When a server runs in barking orders about needing things asap, or what-have you, 9 times out of ten, it's because *they *screwed up. Didn't write it down or forgot, etc...

So, ultimately, whoever is managing them, needs to be informed.

Some good points made above as well


----------



## culinary merc (Oct 17, 2005)

If you dont smoke try it. althugh tempers flare up and some time your un prepared and your wait staff sucks and you dont have a god 2000 grill, oven or heat souce to preform mericals with, your attitude in that place sets the tone for everone else around you. you must have grace under pressure. if you have it then so does everyone else. If you find your self starting to hate the industry go to the line basics or what got you started in the first place. everyone hits that point and its okay.


----------



## panini (Jul 28, 2001)

Kevin,
The restaurant is 2 businesses under one roof. You have manufacturing in the BOH and a retail operation in the FOH. The most important area is where the two combine. It is also the hardest part of the business.
There is an absolute lack of respect from both sides.
Cross training is one way to gain respect on both sides, but this is really not feasible or cost effective.
The one thing that really jumped out at me is, you are the head chef, but not officially. You're starting out with one leg in a cast! How will you ever gain any respect if the FOH and the BOH don't know who you are. You are undermined!
PLEASE! get the powers to be to officially distribute a chain of command. On both sides. This way you have a contact person in the FOB to discuss this problem. How else will it get resolved.
Not taking any crap or telling people where to go or things of that nature will only translate down the line, to your customers not getting what they deserve. I'm definately going to disagree with pulling someone aside and letting them know that you went out of your way to help them out. This will come back to bite you, trust an old man.
Prioritize your problems, get organized and attack those problems one at a time. Even if it takes a couple of days to fix one, it will be a step forward and might elieviate some of the overwhelming pressure.
Act professionable, be professional. It won't hurt someone to hear that you are making a professional decision. this sometimes translate to the source that he or she might not be acting professional.
Anyway, stick with it. When you're crunched, just think that there are hundreds on this board that are in the same exact boat at the same exact time.
Good Luck
Pan


----------



## laprise (Jan 4, 2006)

hey chef,

I know what you mean, they do drive you crazy sometimes...

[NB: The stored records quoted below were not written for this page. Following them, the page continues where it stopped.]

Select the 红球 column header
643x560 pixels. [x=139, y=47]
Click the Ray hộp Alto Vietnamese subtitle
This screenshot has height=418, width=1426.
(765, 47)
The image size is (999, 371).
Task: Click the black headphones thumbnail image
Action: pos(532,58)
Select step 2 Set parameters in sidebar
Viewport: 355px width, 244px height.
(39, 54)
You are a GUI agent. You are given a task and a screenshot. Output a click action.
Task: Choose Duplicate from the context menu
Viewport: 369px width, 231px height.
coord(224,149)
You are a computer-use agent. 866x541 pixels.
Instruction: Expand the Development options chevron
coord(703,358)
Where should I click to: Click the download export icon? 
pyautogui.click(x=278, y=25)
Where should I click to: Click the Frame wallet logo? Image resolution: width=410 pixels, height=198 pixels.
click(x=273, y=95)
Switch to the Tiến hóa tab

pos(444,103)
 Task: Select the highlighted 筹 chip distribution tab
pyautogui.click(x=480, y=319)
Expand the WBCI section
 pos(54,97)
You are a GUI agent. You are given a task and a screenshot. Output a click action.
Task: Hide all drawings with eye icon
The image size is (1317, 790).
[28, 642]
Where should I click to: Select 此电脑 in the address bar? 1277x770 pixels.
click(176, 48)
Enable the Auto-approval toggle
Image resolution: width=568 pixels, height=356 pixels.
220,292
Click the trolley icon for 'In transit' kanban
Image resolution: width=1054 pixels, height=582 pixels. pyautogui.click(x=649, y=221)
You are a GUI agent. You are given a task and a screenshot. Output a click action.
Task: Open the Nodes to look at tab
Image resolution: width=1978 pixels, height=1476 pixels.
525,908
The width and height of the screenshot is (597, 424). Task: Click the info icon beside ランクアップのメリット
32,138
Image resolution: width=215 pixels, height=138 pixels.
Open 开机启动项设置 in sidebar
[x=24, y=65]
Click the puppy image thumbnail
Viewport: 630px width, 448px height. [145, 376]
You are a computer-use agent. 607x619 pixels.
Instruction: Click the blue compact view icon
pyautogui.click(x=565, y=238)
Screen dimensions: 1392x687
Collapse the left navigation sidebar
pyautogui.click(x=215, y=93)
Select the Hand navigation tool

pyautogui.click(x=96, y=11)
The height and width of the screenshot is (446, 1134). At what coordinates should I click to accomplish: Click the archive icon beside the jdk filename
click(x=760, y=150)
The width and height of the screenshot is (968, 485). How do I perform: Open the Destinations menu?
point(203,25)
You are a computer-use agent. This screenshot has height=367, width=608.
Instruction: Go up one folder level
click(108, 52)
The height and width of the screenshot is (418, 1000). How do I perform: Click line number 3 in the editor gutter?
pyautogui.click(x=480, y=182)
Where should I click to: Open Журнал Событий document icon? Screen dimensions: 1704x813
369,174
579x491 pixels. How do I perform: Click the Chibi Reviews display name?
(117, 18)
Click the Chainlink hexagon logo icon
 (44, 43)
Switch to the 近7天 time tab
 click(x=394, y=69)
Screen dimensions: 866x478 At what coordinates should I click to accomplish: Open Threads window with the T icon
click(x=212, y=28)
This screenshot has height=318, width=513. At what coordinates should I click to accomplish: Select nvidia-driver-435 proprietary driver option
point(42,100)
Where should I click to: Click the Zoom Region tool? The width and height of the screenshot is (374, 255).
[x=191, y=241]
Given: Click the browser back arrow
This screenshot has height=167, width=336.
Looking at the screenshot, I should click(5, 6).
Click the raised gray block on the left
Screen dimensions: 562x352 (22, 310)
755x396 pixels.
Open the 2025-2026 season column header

1- Never deal with it during service... Take the waitress or whoever aside after work, and absolutely keep your calm, but invite her supervisor(or unionb rep) to sit on this... explain to her that her performance and behavior his not Ok and it needs to be adjusted right way. continue by telling her that she should address you with extreme respect just the way you do... You finish by telling her that this conversation will be noted in her file and we should talk about this behovior adjustment progess in two weeks. Yes, you do need to sit again in 2 weeks, or 3 weeks, but not more, and praise for a better behavior or come down again about how it has not become better and this was the second time we needed to ad this to hey file.

2- make sure that you don't loose it on the wrong person

3- you need to stay calm and respectfull. It's much more intimidating to know that you don't blow out, you get even. "Don't ever get mad, get even" that should be your new modo...

4- read my book: "my Daughter wants to be a chef!
www.thechefinstead.ca/beachef.html

It should help you understand more about this...

stay in touch, anytime...

Laprise


----------



## robinchev (Jan 13, 2006)

An alternate perspective...
A very hard thing to do:to empathize when all in going down in flames.. 
If yours is a closed kitchen, at least when the line crashes (as they all do from time to time...) you don't have an audience. FoH gets to deal with all the grief. Having worked both sides of the window, I can tell you the problems are not always because the server messed up. Frequently it's the guest who's being miserable.(Geez,was I at your place that night?)
You might be able to fix your problem by leading an attitude that we're all on the same team, with the same end goal...I've had it work for me. 
Ask yourself, when she snarled at you... did you snarl back? By leading with empathy... "yah, I'm sorry, right on top of it, my bad, etc etc etc" you get the servers off the defensive. I've seen too many lines where the domino effect has done its worst....try it for a few days.. and then try this on the server who made you the designated kicktoy: respond to the rudeness by looking them straight in the eye, and (here's the important part) _calmly_ stating 'I didn't deserve that." Do your best not to be antagonistic. Every server you can get on your side is one less headache for the brigade.
Sounds like you have a tough situation. Hope it gets better for you.


----------



## laprise (Jan 4, 2006)

Never deal with issues while they are still hot, it can only lead to HOT temper and emotional situations!

Always wait until you are ready and calm, so you can actually accomplish something constructive... Then you talk to her or him about how their performance is not up to part.. YOU are a BOSS, Always deal with issues like this with an attitude that you are not happy and THEY need to improve. You can say you are sorry about snapping, but THEY need to improve performance, STAY FOCUSE:beer:


----------